No, he's not really one. But in this interview with Notes from the Legal Underground's Evan Schaeffer, the recently named director of AEI's Liability Project offers a compelling defense of tort reform that veers awfully close to Randy Barnett's Hayek-flavored brand of anarcho-capitalism.
even though I believe that consumers as a whole would be better off with tort reform, I recognize that there exist consumers who may prefer the broader regimes of liability. Why not allow a choice? Manufacturers would be able to send signals about the safety of their product by competing on the terms for liability: why is the punitive damages option for this car so much cheaper than the same option for that car? We'll see Consumers Union rate the various liability options, and recommend cars accordingly. Hey, this surgeon doesn't cap non-economic damages, while that one insists malpractice allegations be resolved by arbitration; maybe I feel safer with the one who's more confident putting his record in the hands of a jury, and will pay the higher premium, whereas now, I don't have any real way to measure whether one surgeon is better than another.
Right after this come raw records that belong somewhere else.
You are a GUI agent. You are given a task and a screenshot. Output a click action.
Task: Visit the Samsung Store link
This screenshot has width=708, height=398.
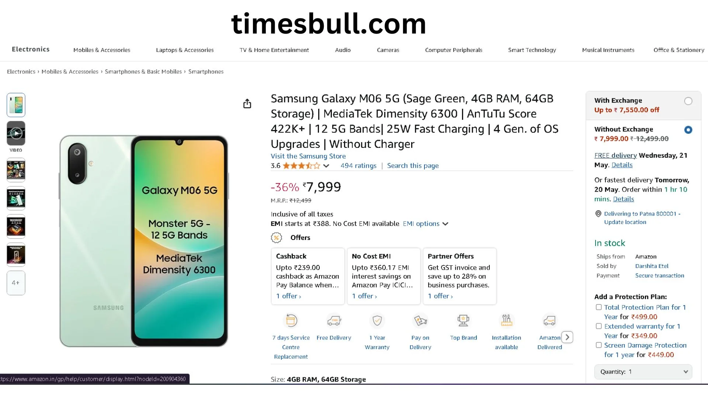tap(308, 156)
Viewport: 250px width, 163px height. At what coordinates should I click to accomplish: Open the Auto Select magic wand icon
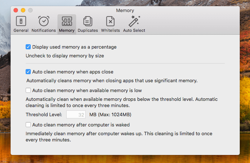click(134, 21)
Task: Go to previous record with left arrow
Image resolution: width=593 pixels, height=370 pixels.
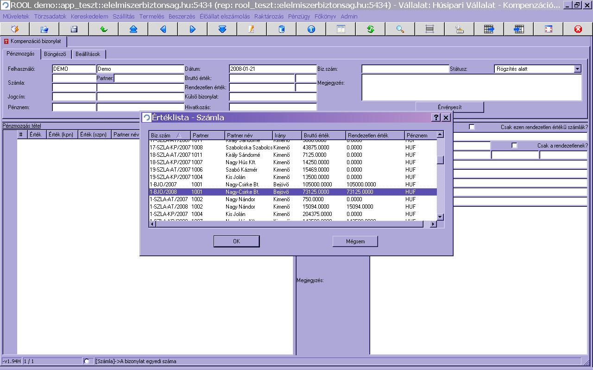Action: point(163,29)
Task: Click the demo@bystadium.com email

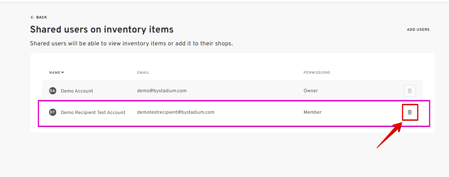Action: pos(162,91)
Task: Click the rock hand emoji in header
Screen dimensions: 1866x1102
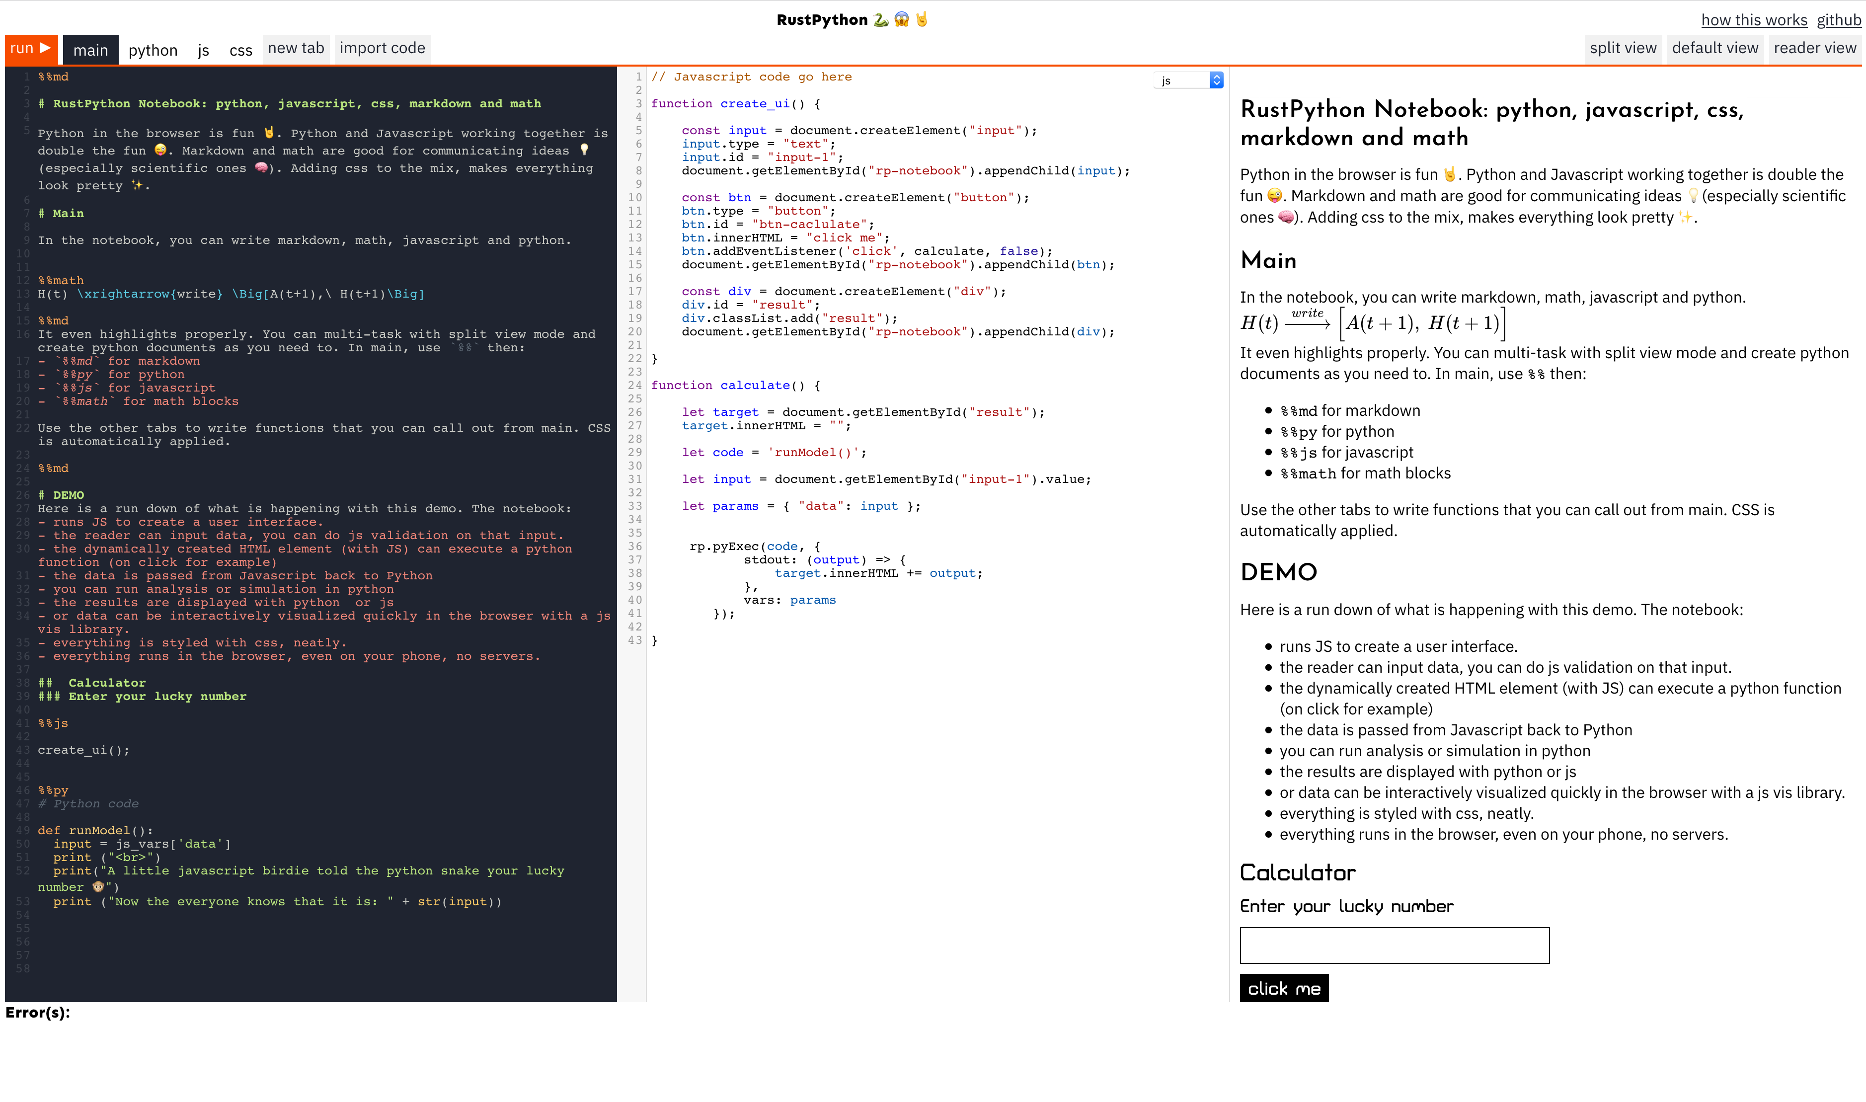Action: 921,20
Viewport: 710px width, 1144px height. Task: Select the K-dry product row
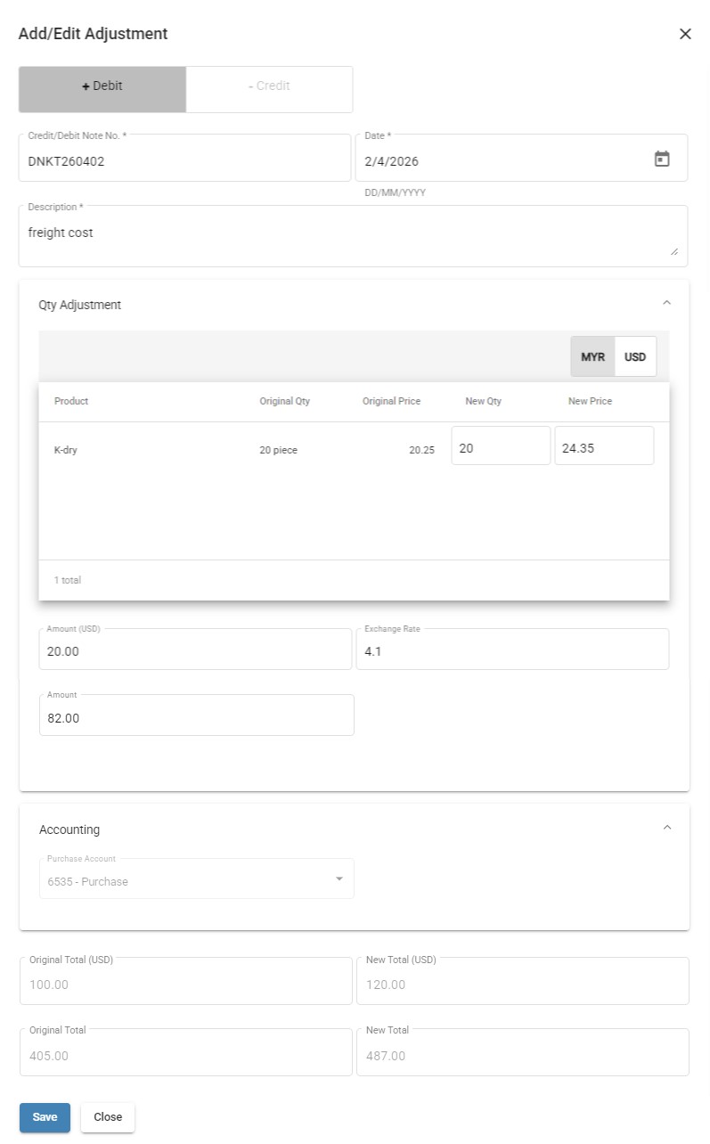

As technology improves, there are other options possible: maybe I can purchase the option to sue for punitive damages for my auto in 10,000-mile increments, and signal to a manufacturer that I'm a lower risk for a liability suit than someone who drives more than I do. In many ways, allowing these sorts of contracts is the best of all possible reforms: consumers who are unhappy with litigation reform can be satisfied at the same time as consumers who are unhappy that the current system raises prices and reduces innovation.
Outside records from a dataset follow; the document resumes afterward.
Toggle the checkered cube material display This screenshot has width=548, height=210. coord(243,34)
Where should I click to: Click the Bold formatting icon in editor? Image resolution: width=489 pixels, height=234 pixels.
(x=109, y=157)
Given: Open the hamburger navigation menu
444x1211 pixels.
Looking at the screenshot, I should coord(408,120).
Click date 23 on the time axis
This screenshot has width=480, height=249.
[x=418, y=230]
Sounds good to me. Of course, I'm one of the few folks who actually digs the term "polycentric constitutional order."
But I must note, for the sake of being a pain in the ass, that this conception of tort reform is quite a bit different from the one actually endorsed by the likes of ATRA. Ultimately, if a robust market in competing notions of liability is the goal, then are not pain-and-suffering caps just as arbitrary and capricious as mandatory contracts of adhesion?